═══ Records for this exercise ═══

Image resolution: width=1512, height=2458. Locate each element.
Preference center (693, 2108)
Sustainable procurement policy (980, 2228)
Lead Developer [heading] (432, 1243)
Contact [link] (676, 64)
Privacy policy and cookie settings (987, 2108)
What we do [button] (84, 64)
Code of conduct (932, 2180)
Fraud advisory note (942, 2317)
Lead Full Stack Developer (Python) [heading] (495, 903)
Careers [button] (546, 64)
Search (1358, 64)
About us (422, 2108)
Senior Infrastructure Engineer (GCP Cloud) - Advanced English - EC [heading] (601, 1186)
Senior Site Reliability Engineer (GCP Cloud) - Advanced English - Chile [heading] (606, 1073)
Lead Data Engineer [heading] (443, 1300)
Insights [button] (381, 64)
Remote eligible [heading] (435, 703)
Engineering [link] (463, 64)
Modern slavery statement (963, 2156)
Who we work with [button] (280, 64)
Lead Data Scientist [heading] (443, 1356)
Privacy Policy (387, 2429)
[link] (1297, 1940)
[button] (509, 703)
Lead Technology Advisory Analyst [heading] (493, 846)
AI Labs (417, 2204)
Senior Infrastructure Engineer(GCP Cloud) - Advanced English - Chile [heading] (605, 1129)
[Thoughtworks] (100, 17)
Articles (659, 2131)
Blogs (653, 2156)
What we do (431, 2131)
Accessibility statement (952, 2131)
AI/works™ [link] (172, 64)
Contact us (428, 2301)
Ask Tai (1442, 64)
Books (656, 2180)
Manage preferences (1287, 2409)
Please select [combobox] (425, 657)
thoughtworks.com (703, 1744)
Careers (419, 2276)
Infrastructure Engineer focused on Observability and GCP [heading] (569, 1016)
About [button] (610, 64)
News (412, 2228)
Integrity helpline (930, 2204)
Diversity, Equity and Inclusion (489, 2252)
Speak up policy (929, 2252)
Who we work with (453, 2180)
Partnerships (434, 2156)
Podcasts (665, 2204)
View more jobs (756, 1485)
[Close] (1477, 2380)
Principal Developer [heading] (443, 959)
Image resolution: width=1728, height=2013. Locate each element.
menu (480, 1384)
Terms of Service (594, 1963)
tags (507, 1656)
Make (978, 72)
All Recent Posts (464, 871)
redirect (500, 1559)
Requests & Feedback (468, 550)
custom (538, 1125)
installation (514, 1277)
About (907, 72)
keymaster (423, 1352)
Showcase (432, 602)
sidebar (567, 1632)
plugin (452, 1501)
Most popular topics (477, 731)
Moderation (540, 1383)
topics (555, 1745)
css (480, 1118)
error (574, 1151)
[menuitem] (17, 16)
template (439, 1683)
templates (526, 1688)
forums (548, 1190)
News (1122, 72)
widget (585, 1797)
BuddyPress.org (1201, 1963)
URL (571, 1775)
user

═══

Nothing but the lines from the beginning of the records through the line with "template (439, 1683)" should appear, each printed exactly.

* **Solution to the problem**
Image resolution: width=1512, height=2458. Locate each element.
Preference center (693, 2108)
Sustainable procurement policy (980, 2228)
Lead Developer [heading] (432, 1243)
Contact [link] (676, 64)
Privacy policy and cookie settings (987, 2108)
What we do [button] (84, 64)
Code of conduct (932, 2180)
Fraud advisory note (942, 2317)
Lead Full Stack Developer (Python) [heading] (495, 903)
Careers [button] (546, 64)
Search (1358, 64)
About us (422, 2108)
Senior Infrastructure Engineer (GCP Cloud) - Advanced English - EC [heading] (601, 1186)
Senior Site Reliability Engineer (GCP Cloud) - Advanced English - Chile [heading] (606, 1073)
Lead Data Engineer [heading] (443, 1300)
Insights [button] (381, 64)
Remote eligible [heading] (435, 703)
Engineering [link] (463, 64)
Modern slavery statement (963, 2156)
Who we work with [button] (280, 64)
Lead Data Scientist [heading] (443, 1356)
Privacy Policy (387, 2429)
[link] (1297, 1940)
[button] (509, 703)
Lead Technology Advisory Analyst [heading] (493, 846)
AI Labs (417, 2204)
Senior Infrastructure Engineer(GCP Cloud) - Advanced English - Chile [heading] (605, 1129)
[Thoughtworks] (100, 17)
Articles (659, 2131)
Blogs (653, 2156)
What we do (431, 2131)
Accessibility statement (952, 2131)
AI/works™ [link] (172, 64)
Contact us (428, 2301)
Ask Tai (1442, 64)
Books (656, 2180)
Manage preferences (1287, 2409)
Please select [combobox] (425, 657)
thoughtworks.com (703, 1744)
Careers (419, 2276)
Infrastructure Engineer focused on Observability and GCP [heading] (569, 1016)
About [button] (610, 64)
News (412, 2228)
Integrity helpline (930, 2204)
Diversity, Equity and Inclusion (489, 2252)
Speak up policy (929, 2252)
Who we work with (453, 2180)
Partnerships (434, 2156)
Podcasts (665, 2204)
View more jobs (756, 1485)
[Close] (1477, 2380)
Principal Developer [heading] (443, 959)
Image resolution: width=1728, height=2013. Locate each element.
menu (480, 1384)
Terms of Service (594, 1963)
tags (507, 1656)
Make (978, 72)
All Recent Posts (464, 871)
redirect (500, 1559)
Requests & Feedback (468, 550)
custom (538, 1125)
installation (514, 1277)
About (907, 72)
keymaster (423, 1352)
Showcase (432, 602)
sidebar (567, 1632)
plugin (452, 1501)
Most popular topics (477, 731)
Moderation (540, 1383)
topics (555, 1745)
css (480, 1118)
error (574, 1151)
[menuitem] (17, 16)
template (439, 1683)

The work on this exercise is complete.